Soal Latihan |
Ringkaslah surat kepada Wali Kota di bawah ini dalam dua kalimat.

Teks Bacaan |
# # # # #
OLEH Deddy Arsya
Kemacetan di Jalan M Yamin Padang |
Bapak Walikota yang baik. Surat ini akan
saya tulis tanpa basa-basi. Semoga Bapak punya waktu dan senang membacanya.
Ayah saya seorang pedagang, ibu saya
pedagang, kakek dan buyut-buyut saya juga punya sejarah berniaga. Saya bangga
menjadi anak pedagang, saya bangga dilahirkan dari keluarga kaum saudagar. Saya
bangga menjadi bagian dari orang yang tidak tunduk pada tuan mana pun. Saya pun
bercita-cita menjadi bagian dari mereka kelak, dari mereka yang berdiri di kaki
mereka sendiri.
Saya ingin melanjutkan sejarah puak saya
sebagai orang Minang, sejarah orang-orang Minangkabau yang kreatif dan mandiri.
Sejarah orang-orang yang membawa karavan-karava ke pantai timur dan ke pantai
barat di abad ke-17-18 memperdagangkan lada dan emas. Sejarah orang-orang yang
membawa garam dan ikan kering ke pekan-pekan daratan tinggi pada abad sebelum
itu dan setelahnya. Sejarah orang-orang yang memikul kopi dan tembakau ke
kota-kota pesisir pantai timur maupun barat. Saya bangga menjadi pewaris puak
yang hidup dari berdagang.
# # # # #
Daftar Entri |
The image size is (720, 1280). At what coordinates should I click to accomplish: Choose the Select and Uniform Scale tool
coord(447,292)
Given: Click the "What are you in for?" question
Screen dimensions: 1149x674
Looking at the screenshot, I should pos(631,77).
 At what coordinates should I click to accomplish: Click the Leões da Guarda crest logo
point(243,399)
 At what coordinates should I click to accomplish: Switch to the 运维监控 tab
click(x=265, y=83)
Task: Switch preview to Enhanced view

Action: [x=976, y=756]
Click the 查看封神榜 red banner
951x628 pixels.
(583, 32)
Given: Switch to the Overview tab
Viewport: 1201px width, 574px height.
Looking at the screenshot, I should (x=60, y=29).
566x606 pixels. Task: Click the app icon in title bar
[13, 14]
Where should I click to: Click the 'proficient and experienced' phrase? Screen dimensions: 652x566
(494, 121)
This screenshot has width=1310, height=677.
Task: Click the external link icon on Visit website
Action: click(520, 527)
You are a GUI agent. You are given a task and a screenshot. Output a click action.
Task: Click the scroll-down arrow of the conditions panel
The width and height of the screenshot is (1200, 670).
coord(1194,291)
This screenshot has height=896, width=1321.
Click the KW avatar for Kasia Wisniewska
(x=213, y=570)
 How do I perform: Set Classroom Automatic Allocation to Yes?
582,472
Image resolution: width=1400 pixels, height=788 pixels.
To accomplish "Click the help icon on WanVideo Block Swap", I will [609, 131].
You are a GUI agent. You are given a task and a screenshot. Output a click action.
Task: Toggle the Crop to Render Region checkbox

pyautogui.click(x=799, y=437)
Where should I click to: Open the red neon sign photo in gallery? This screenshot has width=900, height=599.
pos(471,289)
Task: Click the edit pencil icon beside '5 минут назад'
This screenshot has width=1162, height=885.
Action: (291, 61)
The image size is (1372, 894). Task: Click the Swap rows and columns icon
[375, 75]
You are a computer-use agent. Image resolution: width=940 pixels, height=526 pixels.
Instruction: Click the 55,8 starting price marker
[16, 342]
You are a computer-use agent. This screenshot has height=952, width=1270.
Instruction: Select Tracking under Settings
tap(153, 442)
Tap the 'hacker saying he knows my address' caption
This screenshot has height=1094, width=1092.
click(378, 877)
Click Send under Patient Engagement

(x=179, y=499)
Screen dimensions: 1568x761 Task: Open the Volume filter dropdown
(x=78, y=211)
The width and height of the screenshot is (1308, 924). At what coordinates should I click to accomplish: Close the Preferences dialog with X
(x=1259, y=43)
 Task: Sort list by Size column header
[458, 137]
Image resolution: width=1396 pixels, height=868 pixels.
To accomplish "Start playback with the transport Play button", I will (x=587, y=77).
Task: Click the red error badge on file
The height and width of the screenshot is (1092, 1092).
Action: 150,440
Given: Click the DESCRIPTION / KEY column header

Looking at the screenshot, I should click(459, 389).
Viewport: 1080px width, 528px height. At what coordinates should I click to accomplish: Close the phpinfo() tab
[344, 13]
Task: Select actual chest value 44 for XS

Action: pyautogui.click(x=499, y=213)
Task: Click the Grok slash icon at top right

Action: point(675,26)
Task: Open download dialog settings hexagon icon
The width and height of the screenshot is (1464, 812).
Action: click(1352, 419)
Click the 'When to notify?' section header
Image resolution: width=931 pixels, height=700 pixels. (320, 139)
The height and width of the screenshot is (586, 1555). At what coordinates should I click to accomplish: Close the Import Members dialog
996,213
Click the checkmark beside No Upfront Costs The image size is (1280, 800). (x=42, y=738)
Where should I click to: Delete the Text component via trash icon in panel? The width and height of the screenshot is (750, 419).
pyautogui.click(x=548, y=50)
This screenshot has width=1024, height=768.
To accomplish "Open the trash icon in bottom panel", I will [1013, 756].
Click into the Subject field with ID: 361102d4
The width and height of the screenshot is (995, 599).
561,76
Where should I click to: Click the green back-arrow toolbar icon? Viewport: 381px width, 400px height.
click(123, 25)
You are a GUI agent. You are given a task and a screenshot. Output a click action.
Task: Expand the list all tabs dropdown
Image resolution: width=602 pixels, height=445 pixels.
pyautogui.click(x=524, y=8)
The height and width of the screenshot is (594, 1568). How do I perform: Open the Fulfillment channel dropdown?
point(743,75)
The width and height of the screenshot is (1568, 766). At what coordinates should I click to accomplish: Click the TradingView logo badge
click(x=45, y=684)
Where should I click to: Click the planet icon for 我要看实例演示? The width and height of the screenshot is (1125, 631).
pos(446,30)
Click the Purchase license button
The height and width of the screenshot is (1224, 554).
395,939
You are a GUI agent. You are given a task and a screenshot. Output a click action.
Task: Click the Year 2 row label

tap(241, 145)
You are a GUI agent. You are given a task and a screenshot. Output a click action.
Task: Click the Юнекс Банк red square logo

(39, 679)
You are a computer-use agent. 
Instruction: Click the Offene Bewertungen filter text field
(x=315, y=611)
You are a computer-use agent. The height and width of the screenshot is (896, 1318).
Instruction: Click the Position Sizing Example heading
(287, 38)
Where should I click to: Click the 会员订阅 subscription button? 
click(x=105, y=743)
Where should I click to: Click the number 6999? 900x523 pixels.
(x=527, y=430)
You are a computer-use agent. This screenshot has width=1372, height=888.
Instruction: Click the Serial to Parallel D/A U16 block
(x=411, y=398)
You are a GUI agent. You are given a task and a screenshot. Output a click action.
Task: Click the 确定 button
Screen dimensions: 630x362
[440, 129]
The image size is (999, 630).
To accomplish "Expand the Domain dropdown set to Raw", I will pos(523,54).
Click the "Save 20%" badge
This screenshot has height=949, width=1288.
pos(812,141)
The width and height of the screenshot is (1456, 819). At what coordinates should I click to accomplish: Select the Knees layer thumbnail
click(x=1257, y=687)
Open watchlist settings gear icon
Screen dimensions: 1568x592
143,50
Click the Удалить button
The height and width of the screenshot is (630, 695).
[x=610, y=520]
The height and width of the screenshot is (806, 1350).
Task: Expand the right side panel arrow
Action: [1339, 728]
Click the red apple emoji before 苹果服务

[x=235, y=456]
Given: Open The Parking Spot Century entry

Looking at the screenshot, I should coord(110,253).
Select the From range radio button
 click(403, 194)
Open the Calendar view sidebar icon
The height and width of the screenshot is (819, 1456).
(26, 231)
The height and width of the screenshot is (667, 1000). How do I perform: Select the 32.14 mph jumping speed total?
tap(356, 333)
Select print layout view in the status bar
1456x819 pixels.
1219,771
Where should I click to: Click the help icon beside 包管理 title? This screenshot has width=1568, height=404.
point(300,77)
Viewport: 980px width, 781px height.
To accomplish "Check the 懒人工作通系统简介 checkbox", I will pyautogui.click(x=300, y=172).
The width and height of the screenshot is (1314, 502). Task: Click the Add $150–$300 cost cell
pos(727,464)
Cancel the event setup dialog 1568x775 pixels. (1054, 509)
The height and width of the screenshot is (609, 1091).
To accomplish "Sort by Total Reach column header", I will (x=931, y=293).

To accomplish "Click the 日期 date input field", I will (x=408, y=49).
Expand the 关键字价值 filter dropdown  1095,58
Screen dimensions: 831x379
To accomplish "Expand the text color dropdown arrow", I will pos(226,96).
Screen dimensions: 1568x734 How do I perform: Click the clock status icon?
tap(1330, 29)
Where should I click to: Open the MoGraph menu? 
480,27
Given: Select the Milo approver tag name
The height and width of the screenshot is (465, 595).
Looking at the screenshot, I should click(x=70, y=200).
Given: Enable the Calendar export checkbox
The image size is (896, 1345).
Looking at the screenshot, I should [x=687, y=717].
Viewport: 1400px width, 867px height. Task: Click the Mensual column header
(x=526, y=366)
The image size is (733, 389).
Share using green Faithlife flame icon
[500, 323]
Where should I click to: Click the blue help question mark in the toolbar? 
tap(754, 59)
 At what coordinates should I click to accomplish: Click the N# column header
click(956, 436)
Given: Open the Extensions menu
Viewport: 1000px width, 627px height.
# # # # #
Jawaban |
Penulis surat menyapa Wali Kota tanpa basa-basi dan menyatakan bangga lahir dari keluarga pedagang yang tidak tunduk pada tuan mana pun, serta bercita-cita kelak menjadi bagian dari mereka yang berdiri di kaki sendiri. Penulis juga ingin melanjutkan sejarah orang Minangkabau yang kreatif dan mandiri, yang memperdagangkan lada, emas, garam, ikan kering, kopi, dan tembakau ke pekan-pekan dataran tinggi serta ke kota-kota di pantai timur dan barat.